«Nell’attuale trend che spinge sulla specializzazione, le chirurgie si giocano a livello svizzero. In Ticino non possiamo più giocare in tutti i settori nella ‘champions league’ ma spingere sulla qualità in alcuni ambiti che funzionano bene, come ad esempio l’oncologia allo Iosi, la chirurgia bariatrica o del retto», spiega il dottor Sebastiano Martinoli commentando le ospedalizzazioni fuori cantone. Ogni giorno 4 persone scelgono di curarsi fuori cantone anche se potrebbero farlo in Ticino, in particolare per interventi ortopedici (anca, ginocchio, spalle), cardiologici, oncologici (per resezioni a organi)... Spesso consigliati dal medico curante – prendono il treno per Berna, Zurigo, Lucerna o San Gallo. Scelte legittime, infatti ogni paziente può curarsi dove vuole. Ma perché ai bisturi locali alcuni preferiscono quelli oltre Gottardo? Risponde il dottor Martinoli, professore all’università di Basilea, è stato per molti anni primario di chirurgia all’ospedale regionale di Lugano e successivamente alla Moncucco di Lugano: «Il paziente si informa e cerca il chirurgo che ha più esperienza e fa più interventi: per la chirurgia toracale complessa non è in Ticino, ma a Zurigo o San Gallo. Per la chirurgia vertebrale e della spalla molti scelgono la clinica Schulthess a Zurigo o La Source a Losanna, perché per un lungo periodo in Ticino non avevamo una buona qualità. Ora la situazione è cambiata. I medici curanti sanno chi è valido e chi non lo è».
'Troppi specialisti, mancano chirurghi polivalenti'
“Il problema che vedo – continua il prof Martinoli – è piuttosto la carenza di chirurghi polivalenti che nell’emergenza sanno fare tutto. Si è spinto troppo sulla specializzazione.
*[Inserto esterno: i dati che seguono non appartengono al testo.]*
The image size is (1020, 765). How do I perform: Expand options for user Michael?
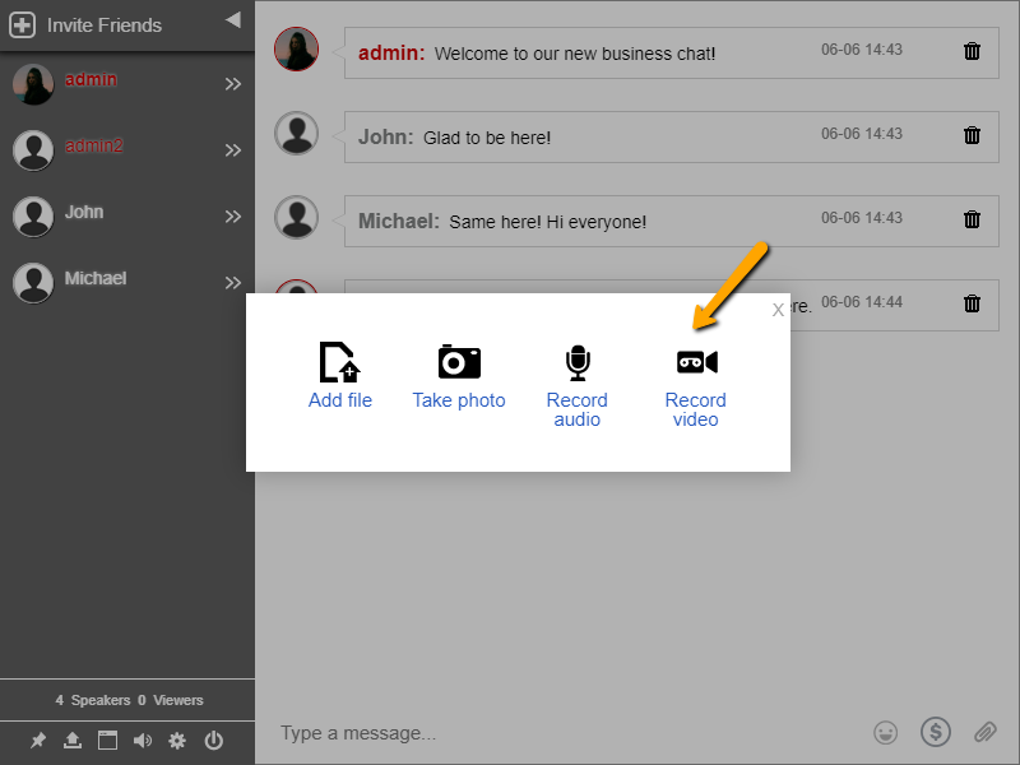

Aumentano ambulatori e specialisti. Quando ero primario all’ospedale Civico c’erano 3 primari, 3 capi clinica e 12 assistenti; oggi c’è un primario con 7 vice, 14 capi clinica e 25 assistenti. Eppure la mole di lavoro è rimasta uguale. La specializzazione cresce ma mancano chirurghi polivalenti che sappiano risolvere problemi acuti in modo soddisfacente e rapido attingendo a esperienza e vaste conoscenze. Dobbiamo puntare sulla medicina di prossimità, formare medici polivalenti, bloccando la crescita fuori misura degli specialisti, altrimenti il sistema scoppia”.